Sisi Bopeng Proyek Raksasa 107 M (5): SUDAH SNI KOK MASIH DISOAL?

0
190 views
Bagikan :

JOMBANG, TelusuR.ID      –      Bukan menyoal, tapi mempertanyakan. Bukan mempertanyakan, tapi meluruskan. Bukan sekedar meluruskan, tapi mengawal bagaimana uang negara sudah dibelanjakan dengan benar dan terhindar dari kerugian. Itu intinya.

Jika sekedar SNI parameternya, maka kebutuhan akan kualitas cenderung terkesampingkan. Jika sekedar SNI ukurannya, maka menguapnya (kerugian) uang negara bukan lagi sebuah persoalan.

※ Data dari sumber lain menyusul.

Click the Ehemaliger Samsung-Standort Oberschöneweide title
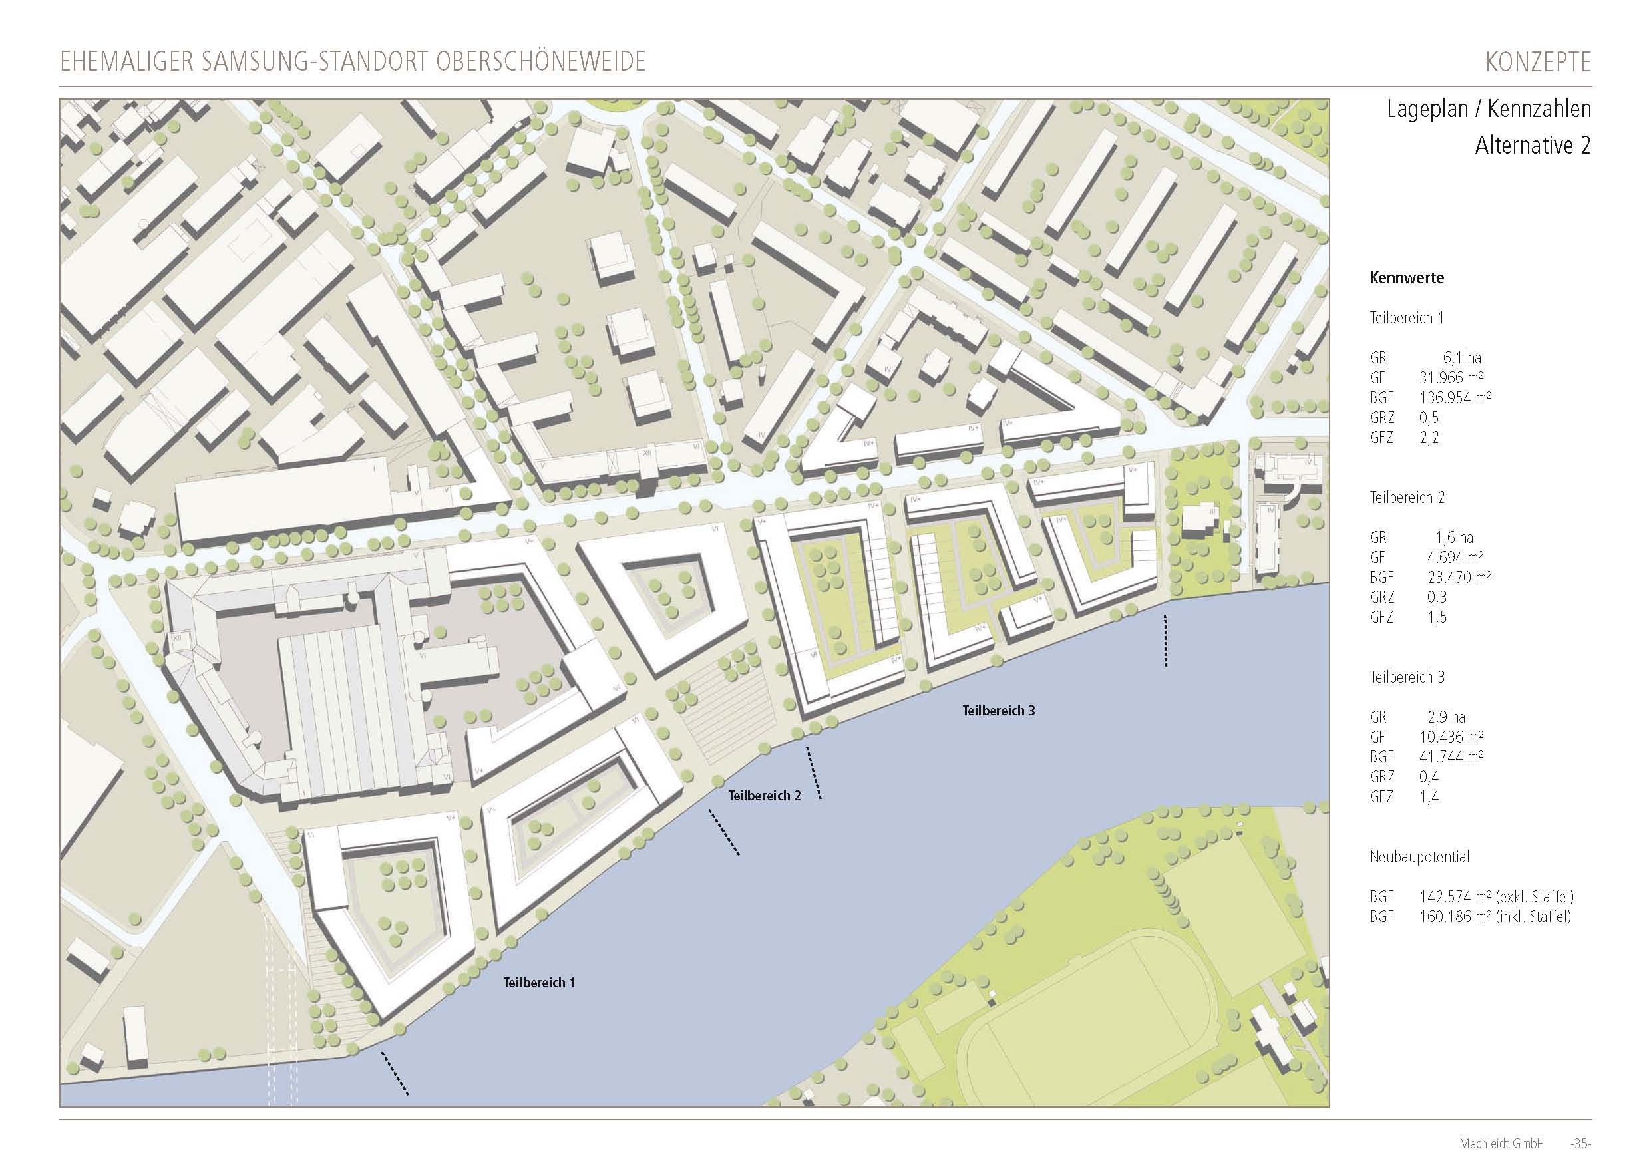This screenshot has height=1167, width=1651. click(352, 63)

Jika sekedar SNI parameternya, maka setiap subyektifitas dari tafsir dangkal, akan dengan mudah memporandakan tatanan keuangan negara.

Betul. Dokumen RAB memang tidak menyebut merk tertentu, tetapi RAB hanya mematok SNI. Karenanya, jika kontraktor menggunakan semen merk Singa Merah sebagai bahan pasangan batu, itu sama sekali tidak salah. Kenapa? Karena semen merk Singa Merah sudah berlabel SNI.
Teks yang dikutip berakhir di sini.